Hay horrores que nos quedan lejos y nos asombran y escandalizan por lo retorcido de su argumento: es el caso del monstruo Fritzl. Otros nos tocan tan cerca que seguimos siendo testigos con estupor (y, por desgracia, con mucho morbo) de cómo se enmadeja y desenmadeja el caso. Quizá no sean comparables y sólo tengan en común la coincidencia en el tiempo, pero me sigue extrañando que nadie se extrañara en su momento: que nadie lo viera venir, que a nadie le importara, que en este mundo de cotillas donde sabemos con quién entra y con quién sale la vecina del tercero, dónde para y se toma las copas uno, con quién pone los cuernos el otro, los alcabaleros de la muerte pasen por nuestro lado y nadie sea capaz de dar la voz de alarma. Va a ser verdad que la forma más fácil de esconder un libro es una biblioteca, y la de ocultarse un loco o un asesino es entre esta marea de locos que vamos a lo nuestro que es la sociedad en que vivimos.

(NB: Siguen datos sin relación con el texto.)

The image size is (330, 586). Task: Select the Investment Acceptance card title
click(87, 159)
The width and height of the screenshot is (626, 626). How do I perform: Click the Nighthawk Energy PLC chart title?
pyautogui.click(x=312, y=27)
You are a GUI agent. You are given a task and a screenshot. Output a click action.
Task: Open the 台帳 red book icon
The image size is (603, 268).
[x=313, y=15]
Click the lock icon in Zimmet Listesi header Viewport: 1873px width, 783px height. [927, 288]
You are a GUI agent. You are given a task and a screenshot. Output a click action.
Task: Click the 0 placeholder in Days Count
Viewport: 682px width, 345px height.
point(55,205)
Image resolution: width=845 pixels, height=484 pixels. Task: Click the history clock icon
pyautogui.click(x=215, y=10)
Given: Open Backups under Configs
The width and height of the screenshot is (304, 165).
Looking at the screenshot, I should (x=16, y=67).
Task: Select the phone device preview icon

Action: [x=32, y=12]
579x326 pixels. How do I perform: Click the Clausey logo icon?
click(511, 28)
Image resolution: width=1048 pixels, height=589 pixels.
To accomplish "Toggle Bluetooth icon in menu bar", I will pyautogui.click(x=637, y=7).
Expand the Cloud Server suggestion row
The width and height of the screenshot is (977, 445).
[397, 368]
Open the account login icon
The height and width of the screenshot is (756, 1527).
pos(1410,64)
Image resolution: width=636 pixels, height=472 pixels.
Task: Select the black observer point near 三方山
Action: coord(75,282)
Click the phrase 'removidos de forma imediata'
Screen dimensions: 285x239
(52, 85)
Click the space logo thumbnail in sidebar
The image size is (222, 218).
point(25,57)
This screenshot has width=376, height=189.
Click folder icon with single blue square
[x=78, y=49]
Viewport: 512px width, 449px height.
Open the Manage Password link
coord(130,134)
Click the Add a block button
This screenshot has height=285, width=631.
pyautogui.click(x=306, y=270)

Sorprende, y mucho, en el caso de la desgraciada chiquilla sevillana y de sus presuntos asesinos, por un lado, la paciencia policial, puesto que las primeras versiones, lo sabe cualquiera que haya escrito o leído dos relatos policiales, no se sostenía ni con cola. Por otro, cómo lo que pudo empezar siendo un acto execrable que se les fue de la mano acabe por retorcerse de tal manera: se trata de muchachitos lumpen, no del profesor Moriarty. Si el crimen se produce en la pasión del momento, extraña la sangre fría posterior, el continuo darle vueltas a las declaraciones, esa capacidad aprendida de todos nosotros de ir retrasando lo inevitable y de contradecirse unos a otros. Juegan, posiblemente: quizá todavía crean que siguen jugando. Una característica del monstruo es que piensa que los feos son los otros. Ya nos lo advirtió Joseph Conrad y a través de él Marlon Brando: sumergidos en el horror, cuesta trabajo diferenciar lo cuerdo de lo sano.

Lo terrible de todo esto no es que la víctima pudiera haber sido cualquiera de nuestras hijas. Lo espantoso es que también los (siempre presuntos) asesinos podrían haber sido cualquiera de nuestros hijos. Porque vivimos de espaldas unos a otros, cada mochuelo a su olivo, el mundo del día contra el mundo de la noche, el mundo de la relación en directo contra el mundo de la realidad virtual. Ghettos que no miran a otros ghettos.

Lo terrible no es que Fritzl estuviera loco. Lo terrible es que ya tenga apalabrada la exclusiva millonaria de su espanto.